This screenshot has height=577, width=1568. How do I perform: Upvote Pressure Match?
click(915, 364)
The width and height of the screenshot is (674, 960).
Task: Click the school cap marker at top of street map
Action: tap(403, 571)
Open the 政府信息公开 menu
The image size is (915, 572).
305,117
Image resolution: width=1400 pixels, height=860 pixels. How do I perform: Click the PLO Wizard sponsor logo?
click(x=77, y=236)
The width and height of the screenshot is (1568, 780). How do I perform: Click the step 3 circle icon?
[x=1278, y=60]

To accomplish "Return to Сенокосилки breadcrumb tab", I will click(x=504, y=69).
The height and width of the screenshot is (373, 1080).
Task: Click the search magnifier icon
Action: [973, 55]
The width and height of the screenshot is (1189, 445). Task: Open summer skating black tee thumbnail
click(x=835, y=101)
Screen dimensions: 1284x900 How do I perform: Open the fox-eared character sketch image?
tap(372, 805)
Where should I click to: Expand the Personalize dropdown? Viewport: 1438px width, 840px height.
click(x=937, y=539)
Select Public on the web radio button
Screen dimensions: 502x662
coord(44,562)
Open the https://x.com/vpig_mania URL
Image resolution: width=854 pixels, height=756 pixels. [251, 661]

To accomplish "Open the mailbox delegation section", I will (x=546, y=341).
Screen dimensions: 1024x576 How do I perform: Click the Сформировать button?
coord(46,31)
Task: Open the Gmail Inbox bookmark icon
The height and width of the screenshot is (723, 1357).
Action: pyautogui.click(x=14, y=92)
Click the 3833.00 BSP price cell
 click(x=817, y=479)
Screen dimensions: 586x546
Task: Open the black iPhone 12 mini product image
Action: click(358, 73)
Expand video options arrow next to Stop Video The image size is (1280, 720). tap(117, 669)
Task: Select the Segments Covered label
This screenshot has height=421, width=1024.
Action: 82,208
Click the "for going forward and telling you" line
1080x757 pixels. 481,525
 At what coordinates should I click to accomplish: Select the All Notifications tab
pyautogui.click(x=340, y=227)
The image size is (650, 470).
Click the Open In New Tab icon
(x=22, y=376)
● ● ● ● ●
» Exercise requirements: The data should be written out again in full, exactly as it stands.

» Written solution:
This screenshot has height=577, width=1568. How do I perform: Upvote Pressure Match?
click(915, 364)
The width and height of the screenshot is (674, 960).
Task: Click the school cap marker at top of street map
Action: tap(403, 571)
Open the 政府信息公开 menu
The image size is (915, 572).
305,117
Image resolution: width=1400 pixels, height=860 pixels. How do I perform: Click the PLO Wizard sponsor logo?
click(x=77, y=236)
The width and height of the screenshot is (1568, 780). How do I perform: Click the step 3 circle icon?
[x=1278, y=60]

To accomplish "Return to Сенокосилки breadcrumb tab", I will click(x=504, y=69).
The height and width of the screenshot is (373, 1080).
Task: Click the search magnifier icon
Action: [973, 55]
The width and height of the screenshot is (1189, 445). Task: Open summer skating black tee thumbnail
click(x=835, y=101)
Screen dimensions: 1284x900 How do I perform: Open the fox-eared character sketch image?
tap(372, 805)
Where should I click to: Expand the Personalize dropdown? Viewport: 1438px width, 840px height.
click(x=937, y=539)
Select Public on the web radio button
Screen dimensions: 502x662
coord(44,562)
Open the https://x.com/vpig_mania URL
Image resolution: width=854 pixels, height=756 pixels. [251, 661]

To accomplish "Open the mailbox delegation section", I will (x=546, y=341).
Screen dimensions: 1024x576 How do I perform: Click the Сформировать button?
coord(46,31)
Task: Open the Gmail Inbox bookmark icon
The height and width of the screenshot is (723, 1357).
Action: pyautogui.click(x=14, y=92)
Click the 3833.00 BSP price cell
 click(x=817, y=479)
Screen dimensions: 586x546
Task: Open the black iPhone 12 mini product image
Action: click(358, 73)
Expand video options arrow next to Stop Video The image size is (1280, 720). tap(117, 669)
Task: Select the Segments Covered label
This screenshot has height=421, width=1024.
Action: 82,208
Click the "for going forward and telling you" line
1080x757 pixels. 481,525
 At what coordinates should I click to accomplish: Select the All Notifications tab
pyautogui.click(x=340, y=227)
The image size is (650, 470).
Click the Open In New Tab icon
(x=22, y=376)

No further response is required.